Le journal Les Echos vient de révéler le palmarès 2010 des salaires des patrons des sociétés cotées au CAC 40. Manifestement, la crise est un lointain souvenir pour ces dirigeants dont le total des rémunérations atteint 98,3 millions d'euros, soit une moyenne de 2,46 millions, en hausse de 24 % par rapport à 2009.
Malheureusement, et comme d'habitude, les rémunérations des employés des entreprises concernées n'ont pas été augmentées ! Le taux de chômage élevé maintient une pression à la modération salariale contribuant grandement à la baisse du pouvoir d'achat et au creusement des inégalités.
Ce n'est pas l'hypothétique prime de 1000 euros qui contribuera à inverser la tendance, pas plus que le "dialogue social" inexistant que feint d'appeler de ses voeux le MEDEF pour tenter d'y échapper.
Le projet du Parti Socialiste appelle clairement à refonder l'ordre public social mis à mal par 10 ans de gouvernement UMP. Il est temps d'instaurer un juste partage de la croissance et de stopper ces excès qui font perdre confiance aux Français. Pour cela, nous proposons :
- L'instauration d'une échelle des salaires dans les entreprises publiques (soit aucun écart supérieur à un rapport de 1 à 20 entre le salaire le plus faible et le plus élevé).
- Dans les sociétés privées cotées, une nouvelle corporate governance sera instaurée. La représentation des salariés dans les organes de direction, instaurée par les lois Auroux en 1982 et abrogée par la droite en 1986, sera remise au goût du jour. La rémunération des dirigeants devra être approuvée non seulement par le conseil d'administration ou de surveillance, mais aussi votée par les actionnaires, lors des assemblées générales.
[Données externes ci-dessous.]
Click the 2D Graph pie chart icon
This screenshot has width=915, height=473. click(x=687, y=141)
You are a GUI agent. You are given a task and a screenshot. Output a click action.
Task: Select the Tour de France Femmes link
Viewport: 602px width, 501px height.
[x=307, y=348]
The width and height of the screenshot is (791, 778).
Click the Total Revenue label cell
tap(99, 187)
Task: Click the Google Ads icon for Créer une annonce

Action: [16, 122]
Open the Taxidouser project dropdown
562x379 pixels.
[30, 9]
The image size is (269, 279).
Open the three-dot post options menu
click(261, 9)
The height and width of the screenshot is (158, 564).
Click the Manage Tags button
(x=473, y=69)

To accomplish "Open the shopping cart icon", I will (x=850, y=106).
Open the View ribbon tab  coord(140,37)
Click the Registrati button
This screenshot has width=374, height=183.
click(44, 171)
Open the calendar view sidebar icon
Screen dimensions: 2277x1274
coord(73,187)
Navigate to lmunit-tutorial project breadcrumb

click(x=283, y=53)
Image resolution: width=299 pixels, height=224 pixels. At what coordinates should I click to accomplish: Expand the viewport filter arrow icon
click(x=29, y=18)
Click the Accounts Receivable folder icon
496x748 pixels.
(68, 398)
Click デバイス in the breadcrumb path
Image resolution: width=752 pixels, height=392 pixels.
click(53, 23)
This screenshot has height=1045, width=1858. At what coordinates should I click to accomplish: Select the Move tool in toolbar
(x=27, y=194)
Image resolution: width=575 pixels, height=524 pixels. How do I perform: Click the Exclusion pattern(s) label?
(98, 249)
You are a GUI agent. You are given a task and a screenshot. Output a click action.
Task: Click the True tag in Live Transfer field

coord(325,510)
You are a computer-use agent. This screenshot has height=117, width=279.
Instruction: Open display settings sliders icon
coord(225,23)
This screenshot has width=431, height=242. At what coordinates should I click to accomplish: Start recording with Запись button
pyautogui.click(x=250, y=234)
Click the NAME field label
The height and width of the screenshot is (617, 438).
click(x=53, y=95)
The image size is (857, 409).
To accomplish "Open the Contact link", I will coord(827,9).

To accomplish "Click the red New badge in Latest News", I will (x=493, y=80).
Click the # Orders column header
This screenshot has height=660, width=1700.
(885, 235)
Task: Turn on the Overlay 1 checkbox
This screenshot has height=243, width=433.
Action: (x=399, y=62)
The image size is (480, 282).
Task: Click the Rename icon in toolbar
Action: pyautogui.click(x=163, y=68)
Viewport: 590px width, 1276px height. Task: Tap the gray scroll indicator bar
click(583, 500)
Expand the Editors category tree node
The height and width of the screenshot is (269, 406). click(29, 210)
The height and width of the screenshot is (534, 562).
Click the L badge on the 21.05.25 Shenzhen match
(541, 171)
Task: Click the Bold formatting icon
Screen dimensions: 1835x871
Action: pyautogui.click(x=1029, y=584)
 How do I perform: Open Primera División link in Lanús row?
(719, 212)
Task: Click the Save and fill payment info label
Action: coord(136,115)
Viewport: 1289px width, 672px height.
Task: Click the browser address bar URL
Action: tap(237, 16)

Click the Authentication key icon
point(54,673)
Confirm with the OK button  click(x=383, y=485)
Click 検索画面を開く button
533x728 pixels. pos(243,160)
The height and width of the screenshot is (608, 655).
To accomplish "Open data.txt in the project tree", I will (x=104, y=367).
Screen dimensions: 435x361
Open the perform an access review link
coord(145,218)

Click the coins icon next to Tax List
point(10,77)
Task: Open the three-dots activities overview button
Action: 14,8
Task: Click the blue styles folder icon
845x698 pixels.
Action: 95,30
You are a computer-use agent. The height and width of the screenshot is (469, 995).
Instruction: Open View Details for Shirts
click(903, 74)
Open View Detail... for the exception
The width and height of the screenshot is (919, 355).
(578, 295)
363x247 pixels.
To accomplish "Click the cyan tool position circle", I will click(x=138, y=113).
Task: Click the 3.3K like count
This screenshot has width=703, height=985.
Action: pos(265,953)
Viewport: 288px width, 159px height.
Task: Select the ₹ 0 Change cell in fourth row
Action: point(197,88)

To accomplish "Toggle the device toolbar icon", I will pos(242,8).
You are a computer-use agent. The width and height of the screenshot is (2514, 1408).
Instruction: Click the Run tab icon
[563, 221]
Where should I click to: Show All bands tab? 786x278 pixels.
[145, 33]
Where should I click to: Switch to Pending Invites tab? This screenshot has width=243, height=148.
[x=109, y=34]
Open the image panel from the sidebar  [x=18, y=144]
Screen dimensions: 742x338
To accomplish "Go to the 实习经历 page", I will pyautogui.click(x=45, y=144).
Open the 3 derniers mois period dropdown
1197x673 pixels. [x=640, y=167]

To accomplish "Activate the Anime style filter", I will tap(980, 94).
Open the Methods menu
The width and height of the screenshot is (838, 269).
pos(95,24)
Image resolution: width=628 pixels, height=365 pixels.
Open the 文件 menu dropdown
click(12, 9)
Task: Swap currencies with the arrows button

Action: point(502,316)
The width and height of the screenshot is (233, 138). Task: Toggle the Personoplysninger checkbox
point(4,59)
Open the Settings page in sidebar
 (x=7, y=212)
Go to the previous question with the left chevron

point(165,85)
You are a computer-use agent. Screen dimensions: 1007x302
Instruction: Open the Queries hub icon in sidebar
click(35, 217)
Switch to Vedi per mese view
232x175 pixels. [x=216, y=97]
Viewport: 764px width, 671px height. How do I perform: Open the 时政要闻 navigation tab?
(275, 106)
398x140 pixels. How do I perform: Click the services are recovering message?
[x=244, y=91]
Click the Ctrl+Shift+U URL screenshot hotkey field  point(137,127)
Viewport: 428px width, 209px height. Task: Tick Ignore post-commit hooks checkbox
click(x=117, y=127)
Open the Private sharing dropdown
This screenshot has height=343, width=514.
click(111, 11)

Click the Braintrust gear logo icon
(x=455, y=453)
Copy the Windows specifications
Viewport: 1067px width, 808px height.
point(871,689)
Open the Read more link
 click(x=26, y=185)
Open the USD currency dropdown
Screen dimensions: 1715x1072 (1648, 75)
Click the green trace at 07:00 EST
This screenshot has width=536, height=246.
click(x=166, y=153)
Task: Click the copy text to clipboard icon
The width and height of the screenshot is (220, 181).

- Les "à-côtés" - part variable, bonus, les parachutes dorés etc. - ne devront pas excéder le montant de la rémunération fixe. Les stock-options seront interdits « sauf dans les entreprises naissantes».
Ces propositions vont dans le bon sens, même si je considère que nous pourrions être plus volontaristes concernant la corporate governance des entreprises privées, en particulier sur les échelles des rémunérations.